Бородачи грабили лавку мясника. Один из них поднялся в воздух с изяществом грузчика, втаскивающего по лестнице половину коровьей туши.
Джек двинулся к Тройным воротам – трёхарочному проходу в конце улицы. Сзади что-то зашумело, но прежде, чем он успел обернуться, они его обогнали – три длинноногие чёрно-белые дрофы, дерущиеся из-за какой-то добычи. Птицы чем-то напоминали страуса под Веной. К собственным изумлению и досаде, Джек почувствовал, как на глаза наворачиваются слёзы. Хлопнув себя по щеке, он обогнул трюхающего вразвалку дикобраза и быстро зашагал к Тин Дарваза, как звались здешние Тройные ворота.
За Тин Дарваза начиналась главная площадь «Дома ада» (как Джахангир, отец Шах-Джахана, нежно называл Ахмадабад). Площадь эта – Майдан-шах – тянулась ещё примерно на четверть мили и завершалась башенками, балкончиками, колоннами, арками и потешными укреплениями: дворцом местного правителя, который именовался Ужас Идолопоклонников. Сама площадь оставалась свободной; здесь совары упражнялись в верховой езде и стрельбе из лука, а также устраивали парады для увеселения Ужаса Идолопоклонников и его жён. Были здесь и непримечательного вида здания, в которых котвалы вершили правосудие, то есть били по пяткам тех, кто не удовлетворял их стандартам поведения. Эти здания Джек обходил стороной.

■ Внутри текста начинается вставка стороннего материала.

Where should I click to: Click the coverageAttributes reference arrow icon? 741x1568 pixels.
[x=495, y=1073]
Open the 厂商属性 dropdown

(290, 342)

Некогда Майдан-шах украшали несколько индийских пагод. Строения сохранились, но теперь в них были мечети. Джек знал о местной истории лишь то, что слышал от голландских, английских и французских торговцев. Они рассказывали, что Шах-Джахан произвёл на свет сына по имени Аурангзеб, которого настолько презирал, что назначил правителем Гуджарата, то есть отправил гнить в «Приюте хворобы» (ещё одно ласковое прозвище Ахмадабада из Джахангирова лексикона) и постоянно сражаться с маратхами. Позже сынок отплатил папаше, свергнув того с престола и заточив в крепость Агра. Но прежде ему пришлось много лет коптеть в «Приюте хворобы», растравляя свою изначальную ненависть ко всему индусскому. Поэтому он осквернил главное индуистское святилище убийством коровы, а потом прошёлся с молотком и отбил носы почти всем идолам. Теперь здесь была мечеть. Джек, проходя мимо, заглянул внутрь и увидел обычную толпу факиров. Сотни две их сидели на мраморном полу, скрестив руки за головой. Многие из них пребывали в этой позе так долго, что уже при всём желании не смогли бы разогнуться. Миски для подаяния перед ними никогда не пустовали. Время от времени факиры помладше приносили им еду и питьё.
Попадались и факиры-индусы. Поскольку их храм был осквернён, они ютились на площади, под деревьями или у стен, где истязали себя более или менее впечатляющим образом. Всех факиров объединяла одна цель – выманить у людей деньги. И в этом смысле Джек с Патриком тоже были факирами.